Constellation Brands Offers Dim Outlook

Shares of the wine and spirits outfit dropped sharply Thursday after it issued disappointing revenue and earnings projections

Constellation Brands (STZ) is bracing for trouble selling its wines and beverages in 2008. The U.K. market has been weak. Meanwhile, U.S. companies that distribute Constellation Brands' products are consolidating and slashing inventory. After the Fairport (N.Y.) company warned Mar. 1 that its earnings will get worse next year as sales fall, investors dumped its stock.

Constellation expects to have $1.65 to $1.70 earnings per share in the year ended Feb. 29, 2007 and year-over-year sales growth in the low double digits to low teens. Then Constellation thinks it will have $1.30 to $1.40 in comparable EPS during fiscal 2008 and a 12% to 14% sales drop. Consensus estimates had been for $1.83 per share EPS and an 11.7% sales drop in 2008, after $1.67 EPS and a 12% increase in 2007, according to the San Francisco research firm StarMine.

Investors sold the stock 16.5% to $19.60 per share on the New York Stock Exchange on Mar. 1.

Constellation Wines U.S., which includes California wineries like Robert Mondavi, is planning to cut down on distributor inventory levels during the first half of the fiscal year. As distributors continue consolidating and getting larger, they're also making their business processes more efficient and cutting down on their costs. For example, a large distributor might be able buy its inventory in bulk at lower rates than a small one.

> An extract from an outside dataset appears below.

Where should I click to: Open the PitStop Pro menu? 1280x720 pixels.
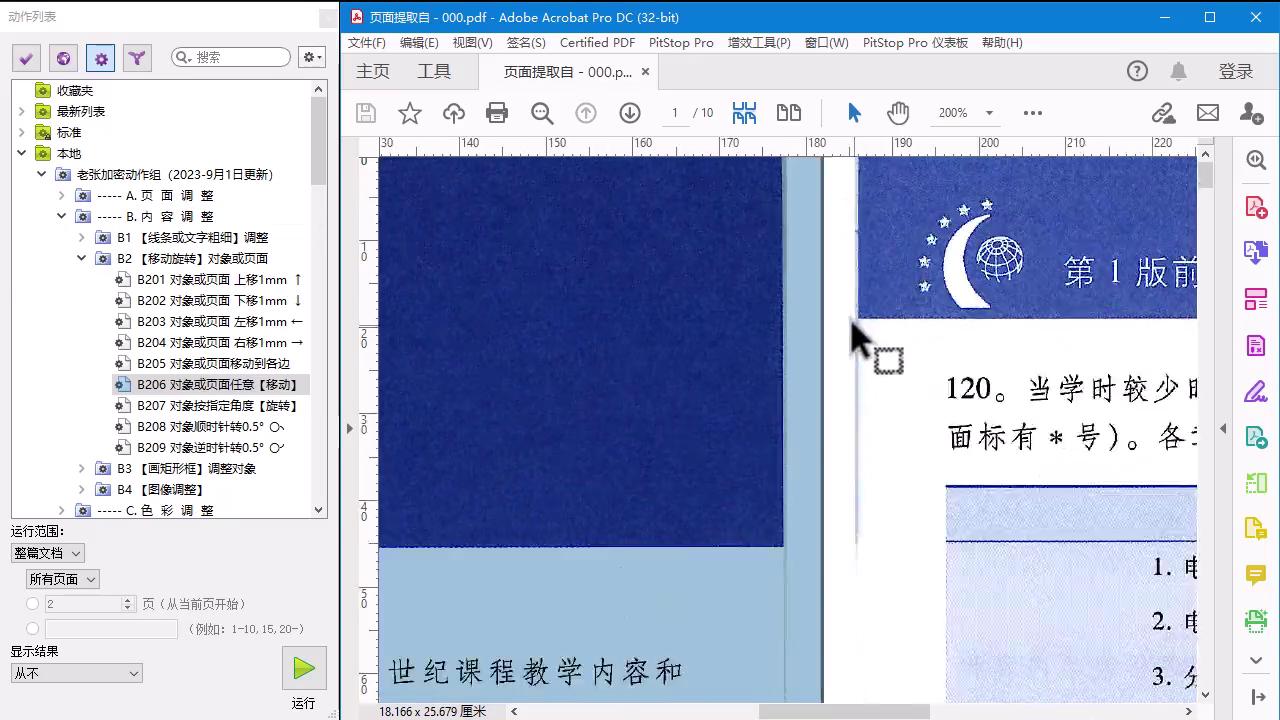(x=681, y=42)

While Constellation Brands navigates such issues, the company is also taking hits in the U.K., where low cost bulk Australian wine is available and the market has been competitive. But Constellation expects the U.K. market to eventually correct its problems and recover.

UBS analyst Kaumil Gajrawala says issues in the U.K. were not new, but appear worse than expected, according to a report from Standard & Poor's MarketScope. The analyst maintained the firm's neutral rating on the stock, given limited visibility in the near-term in the company's wine business.

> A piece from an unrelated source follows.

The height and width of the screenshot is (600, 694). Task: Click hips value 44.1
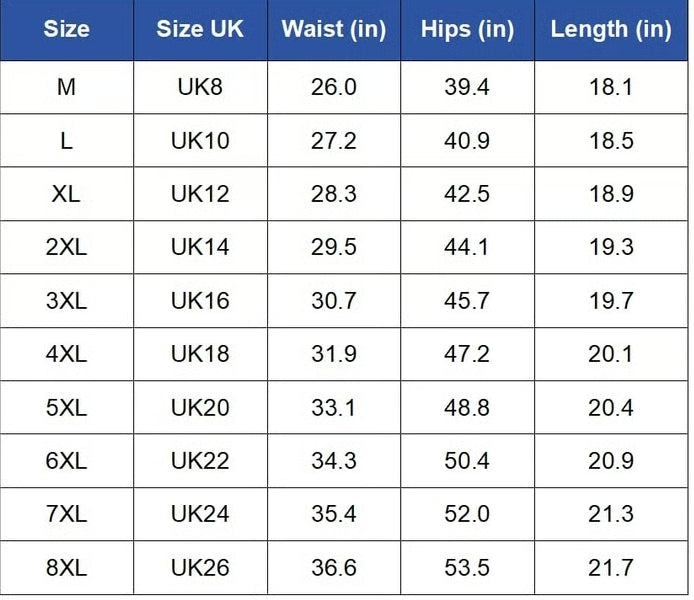pos(467,247)
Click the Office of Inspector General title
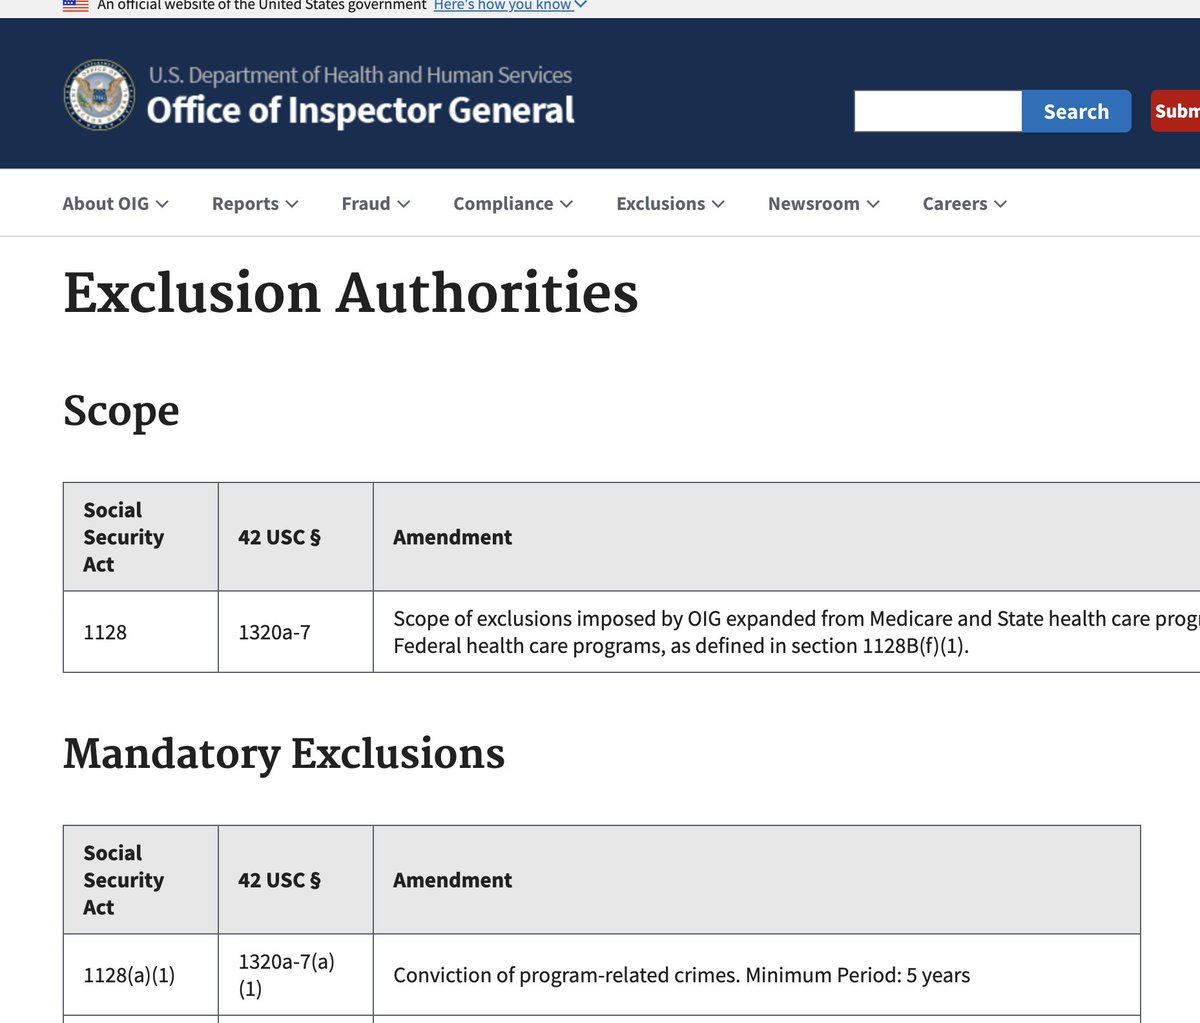Screen dimensions: 1200x1023 [360, 110]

Constellation continues pushing to keep up with the consolidation in the industry by expanding its own growth. For example, news hit in July of its plans for a joint venture with the Mexican beverage giant Grupo Modelo to market beer beginning in 2007. The company also completed its acquisition of the Mississauga (Ont.)-based Vincor on June 5. And on Feb. 6, Constellation announced its agreement with Guillaume Cuvelier and Belgian-based Alcofinance S.A., the owners of Svedka Vodka, to acquire the brand and related business for $384 million.

"Our confidence in Constellation's long-term growth remains strong and we continue to take actions intended to strengthen the company during increasing consolidation in the beverage alcohol industry," CEO Richard Sands said in a press release March 1. Putting his money where his mouth is, Sands allowed his company to authorize the buyback of $500 million in common stock. Sands said "repurchasing Constellation shares is an appropriate investment for us, in addition to being an excellent opportunity for available capital."